Чо смутилась, но постаралась не подать виду.
— И что теперь, так и будем ждать? Год?
— Продолжим готовиться. Нам от этого только лучше. Больше самураев у них не станет — хочется верить, — зато наши будут сильнее, ловчее и выносливее.
— И спокойнее, — улыбнулась она. — Хорошо, вообще я хотела спросить о другом. Как думаешь, стоит ли говорить даймё, что я нашла ядовитых птиц?..
Кицунэ приподнял брови.
— Ты не знаешь мой ответ? — В его голосе сквозило не столько изумление, сколько неуверенность и даже чуть-чуть опасение. Видимо, за то, что Чо всё-таки решится воспользоваться птицами.
— Мы могли бы использовать перья… — попыталась она.
— Ты как вообще их обнаружила? Когда?
— Когда была в южных холмах. Там, где мы раньше жили… Ну шиноби.
— Снова ходила в деревню? — Все эмоции в голосе Ёширо тут же сменились сочувствием.
— Да… Просто… В голове не укладывается, что она опустела. Вся. Неужели сёгун таки выделил им место в Иноси?
— Как знать, — пожал плечами Ёширо. — Он ведь сёгун, человек чести. Мог пойти на такое за возвращение сына.

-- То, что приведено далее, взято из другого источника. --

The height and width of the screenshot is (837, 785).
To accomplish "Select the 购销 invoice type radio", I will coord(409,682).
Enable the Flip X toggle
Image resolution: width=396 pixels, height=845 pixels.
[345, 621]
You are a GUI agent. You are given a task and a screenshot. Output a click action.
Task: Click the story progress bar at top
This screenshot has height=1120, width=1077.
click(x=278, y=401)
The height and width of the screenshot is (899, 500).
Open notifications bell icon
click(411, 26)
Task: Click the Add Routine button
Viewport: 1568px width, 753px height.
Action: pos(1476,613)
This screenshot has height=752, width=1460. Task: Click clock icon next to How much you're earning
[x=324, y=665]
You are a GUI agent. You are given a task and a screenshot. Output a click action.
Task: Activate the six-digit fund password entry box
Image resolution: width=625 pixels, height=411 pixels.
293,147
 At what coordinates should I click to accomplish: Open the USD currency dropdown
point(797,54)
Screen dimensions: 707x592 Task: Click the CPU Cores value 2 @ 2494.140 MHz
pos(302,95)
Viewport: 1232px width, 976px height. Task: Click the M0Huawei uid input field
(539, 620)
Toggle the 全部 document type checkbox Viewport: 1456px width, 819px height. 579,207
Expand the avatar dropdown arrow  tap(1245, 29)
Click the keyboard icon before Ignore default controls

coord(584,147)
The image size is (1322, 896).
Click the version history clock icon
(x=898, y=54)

— Не знаю… Странно это. Самураи не друзья шиноби.
— Так ведь это и не дружба, простая плата за услугу.
— Ну может быть… Неважно, — спохватилась она. — Пока там была, решила осмотреть небольшой лесок рядом. И вот какой-то дрозд или кто — я не очень разбираюсь — налетел на меня и клюнул в руку, ещё и поцарапал. Я, как-то не подумав, лизнула ранку…
— Лизнула? — опешил кицунэ. — Чо, ну ты же с ядами работаешь…
— Так ведь до этого я понятия не имела, что и с птицами такое бывает! — возмутилась она. — Да и там яда-то, видимо, немного. Для человека точно недостаточно, у меня только губы онемели. Но если собрать побольше перьев…
— То есть ободрать всех птиц того леса?
— Ну… Возможно…
— Чо, это опасно. У нас нет противоядия. И не будет в ближайшие годы. Тут то же самое, что и с лягушками.
— От этого, — она подняла мешок с корой и потрясла им, — тоже нет противоядия. Как и от всего остального, что я тут отыскиваю. Но это — начало. Понимаешь? Новые открытия. Даже Иша-сан не знал, что есть столько ядов. Только представь, какие возможности перед нами открываются! Да я сама даже представить в полной мере не могу! Но наверняка их множество! А ведь каждый яд в малой дозе это ещё и лекарство. Выяснить бы, как можно применять…
— Чо… Чо!
Она встрепенулась и посмотрела на Ёширо.
— Ты взвалила мешок с корой себе за спину. Кажется, это не очень безопасно?
Чо сбросила мешок и недоумённо посмотрела на него. Вот так всегда, стоит улететь в свои мысли…
Вздохнув, она начала снимать с себя кимоно.
— Всё равно его тоже нужно сжечь. Но теперь мне не помешает сполоснуть в ручье ещё и спину. Принеси свежее, ладно?
— И пропустить время раскрытия самого красивого бутона в этом саду? — улыбнулся он.
— Этот бутон без свежего кимоно никуда отсюда не денется, — смущённо отшутилась Чо. Ёширо подумал с мгновение, кивнул и тут же исчез за голыми ветвями кустарников.
Что ж, никаких птиц, значит… А жаль. Даймё был бы доволен. Кунайо-доно всегда доволен, когда появляются новые способы убийства врагов.